Data shown section start

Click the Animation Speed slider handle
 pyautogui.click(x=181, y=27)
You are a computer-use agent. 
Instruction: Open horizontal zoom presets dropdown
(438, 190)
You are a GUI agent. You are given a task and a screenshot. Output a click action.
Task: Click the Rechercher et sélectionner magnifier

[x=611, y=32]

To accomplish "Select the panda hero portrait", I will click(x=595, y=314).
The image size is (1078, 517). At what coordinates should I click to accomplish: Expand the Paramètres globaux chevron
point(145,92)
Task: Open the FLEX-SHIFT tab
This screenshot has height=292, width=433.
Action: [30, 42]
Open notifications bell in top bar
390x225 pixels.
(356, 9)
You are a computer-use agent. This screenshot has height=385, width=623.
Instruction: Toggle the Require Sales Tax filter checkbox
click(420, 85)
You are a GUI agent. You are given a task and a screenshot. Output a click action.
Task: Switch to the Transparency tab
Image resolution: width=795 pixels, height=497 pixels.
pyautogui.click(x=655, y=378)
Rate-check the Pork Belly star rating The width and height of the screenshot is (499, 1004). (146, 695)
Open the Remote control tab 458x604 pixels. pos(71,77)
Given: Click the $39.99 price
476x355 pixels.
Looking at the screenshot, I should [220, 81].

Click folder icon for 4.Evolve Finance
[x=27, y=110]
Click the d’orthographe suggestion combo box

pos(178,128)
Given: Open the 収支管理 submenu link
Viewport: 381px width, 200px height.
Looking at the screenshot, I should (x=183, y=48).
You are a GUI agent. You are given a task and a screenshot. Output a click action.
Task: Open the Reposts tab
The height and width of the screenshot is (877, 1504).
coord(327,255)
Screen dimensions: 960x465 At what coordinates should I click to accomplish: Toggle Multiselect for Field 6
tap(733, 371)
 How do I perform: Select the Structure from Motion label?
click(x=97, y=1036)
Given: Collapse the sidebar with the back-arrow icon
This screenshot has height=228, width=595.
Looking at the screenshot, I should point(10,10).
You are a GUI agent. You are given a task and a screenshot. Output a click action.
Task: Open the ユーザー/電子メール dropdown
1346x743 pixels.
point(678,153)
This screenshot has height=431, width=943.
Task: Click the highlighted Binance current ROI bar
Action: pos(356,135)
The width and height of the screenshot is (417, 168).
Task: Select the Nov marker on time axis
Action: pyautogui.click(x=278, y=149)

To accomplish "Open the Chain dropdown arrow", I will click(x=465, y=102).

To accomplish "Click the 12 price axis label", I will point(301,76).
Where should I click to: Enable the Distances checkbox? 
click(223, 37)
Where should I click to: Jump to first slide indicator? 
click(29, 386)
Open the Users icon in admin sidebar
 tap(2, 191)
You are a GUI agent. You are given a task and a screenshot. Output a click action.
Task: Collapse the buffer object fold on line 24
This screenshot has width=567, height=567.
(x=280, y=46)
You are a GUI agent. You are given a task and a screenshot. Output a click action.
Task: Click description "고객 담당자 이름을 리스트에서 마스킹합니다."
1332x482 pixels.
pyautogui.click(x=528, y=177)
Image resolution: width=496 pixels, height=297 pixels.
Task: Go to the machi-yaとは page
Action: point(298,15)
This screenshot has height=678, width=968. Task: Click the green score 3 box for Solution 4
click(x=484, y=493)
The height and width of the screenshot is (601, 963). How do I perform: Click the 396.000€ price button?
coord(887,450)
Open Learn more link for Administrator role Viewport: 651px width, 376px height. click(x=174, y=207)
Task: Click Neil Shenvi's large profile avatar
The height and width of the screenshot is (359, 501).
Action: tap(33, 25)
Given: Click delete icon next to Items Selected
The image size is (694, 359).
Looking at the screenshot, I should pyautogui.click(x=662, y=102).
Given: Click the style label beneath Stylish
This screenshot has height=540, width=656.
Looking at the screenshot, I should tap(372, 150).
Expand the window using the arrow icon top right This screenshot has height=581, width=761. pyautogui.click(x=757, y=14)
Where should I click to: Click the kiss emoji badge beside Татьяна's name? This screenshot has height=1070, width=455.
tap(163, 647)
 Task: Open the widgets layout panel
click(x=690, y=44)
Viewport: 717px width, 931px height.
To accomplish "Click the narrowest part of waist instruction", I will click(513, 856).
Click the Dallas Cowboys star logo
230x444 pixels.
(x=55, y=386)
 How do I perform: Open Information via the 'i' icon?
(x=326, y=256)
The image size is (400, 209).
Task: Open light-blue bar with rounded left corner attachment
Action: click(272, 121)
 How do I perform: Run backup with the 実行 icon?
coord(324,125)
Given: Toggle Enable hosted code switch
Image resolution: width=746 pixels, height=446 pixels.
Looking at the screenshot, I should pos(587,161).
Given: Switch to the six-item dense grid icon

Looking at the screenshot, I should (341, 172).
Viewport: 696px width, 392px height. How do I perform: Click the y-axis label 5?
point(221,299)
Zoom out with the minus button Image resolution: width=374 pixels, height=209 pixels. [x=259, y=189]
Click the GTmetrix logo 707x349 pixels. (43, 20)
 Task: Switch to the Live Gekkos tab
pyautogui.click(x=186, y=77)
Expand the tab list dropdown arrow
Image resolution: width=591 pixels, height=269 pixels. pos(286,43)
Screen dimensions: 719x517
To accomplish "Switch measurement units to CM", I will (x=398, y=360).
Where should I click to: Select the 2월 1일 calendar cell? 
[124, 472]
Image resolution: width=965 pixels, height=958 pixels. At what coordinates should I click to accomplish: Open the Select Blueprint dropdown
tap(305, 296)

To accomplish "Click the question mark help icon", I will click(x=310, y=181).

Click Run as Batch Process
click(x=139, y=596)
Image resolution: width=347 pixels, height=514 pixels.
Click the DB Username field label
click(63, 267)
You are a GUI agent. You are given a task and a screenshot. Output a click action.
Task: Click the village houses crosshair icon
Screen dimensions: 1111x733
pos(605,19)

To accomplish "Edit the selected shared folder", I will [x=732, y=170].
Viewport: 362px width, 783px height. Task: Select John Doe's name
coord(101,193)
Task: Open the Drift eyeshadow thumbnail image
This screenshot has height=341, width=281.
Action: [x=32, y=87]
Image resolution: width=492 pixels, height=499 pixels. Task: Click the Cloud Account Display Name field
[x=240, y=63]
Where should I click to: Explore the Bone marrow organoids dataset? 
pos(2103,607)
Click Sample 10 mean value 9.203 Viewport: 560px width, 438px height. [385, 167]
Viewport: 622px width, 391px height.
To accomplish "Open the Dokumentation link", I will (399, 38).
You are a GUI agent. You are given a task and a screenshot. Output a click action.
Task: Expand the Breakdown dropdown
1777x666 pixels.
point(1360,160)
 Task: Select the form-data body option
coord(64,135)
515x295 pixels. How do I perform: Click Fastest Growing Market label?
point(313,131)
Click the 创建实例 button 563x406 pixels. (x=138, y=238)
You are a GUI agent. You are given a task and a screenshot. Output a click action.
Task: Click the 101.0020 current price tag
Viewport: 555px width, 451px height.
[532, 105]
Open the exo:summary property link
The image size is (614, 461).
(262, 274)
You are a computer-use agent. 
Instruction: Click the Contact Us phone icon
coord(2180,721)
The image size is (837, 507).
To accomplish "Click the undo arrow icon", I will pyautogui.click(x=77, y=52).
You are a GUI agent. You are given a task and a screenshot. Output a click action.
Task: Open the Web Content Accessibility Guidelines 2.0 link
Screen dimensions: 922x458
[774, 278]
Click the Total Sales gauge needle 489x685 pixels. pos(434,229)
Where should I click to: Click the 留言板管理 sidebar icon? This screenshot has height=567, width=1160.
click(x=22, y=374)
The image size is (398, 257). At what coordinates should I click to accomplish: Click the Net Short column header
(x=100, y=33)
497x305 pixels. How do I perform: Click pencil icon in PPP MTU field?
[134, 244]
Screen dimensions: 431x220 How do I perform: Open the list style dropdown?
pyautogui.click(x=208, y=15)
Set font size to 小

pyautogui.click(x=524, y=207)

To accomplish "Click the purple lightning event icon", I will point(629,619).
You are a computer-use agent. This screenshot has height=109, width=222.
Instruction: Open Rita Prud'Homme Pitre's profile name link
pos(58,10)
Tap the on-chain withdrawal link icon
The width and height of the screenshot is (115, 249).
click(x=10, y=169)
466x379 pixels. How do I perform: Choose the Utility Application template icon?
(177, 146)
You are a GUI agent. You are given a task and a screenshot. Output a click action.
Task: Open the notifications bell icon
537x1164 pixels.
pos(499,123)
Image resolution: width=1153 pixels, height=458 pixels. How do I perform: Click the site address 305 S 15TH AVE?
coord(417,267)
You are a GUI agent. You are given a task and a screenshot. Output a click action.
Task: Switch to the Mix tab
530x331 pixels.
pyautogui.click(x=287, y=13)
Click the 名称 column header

Data shown section end

# [The task]
Lines after the one containing "Task: Open the FLEX-SHIFT tab" are not part of the task. Output the entries exactly from their first line through that one.

# [Written solution]
Click the Animation Speed slider handle
 pyautogui.click(x=181, y=27)
You are a computer-use agent. 
Instruction: Open horizontal zoom presets dropdown
(438, 190)
You are a GUI agent. You are given a task and a screenshot. Output a click action.
Task: Click the Rechercher et sélectionner magnifier

[x=611, y=32]

To accomplish "Select the panda hero portrait", I will click(x=595, y=314).
The image size is (1078, 517). At what coordinates should I click to accomplish: Expand the Paramètres globaux chevron
point(145,92)
Task: Open the FLEX-SHIFT tab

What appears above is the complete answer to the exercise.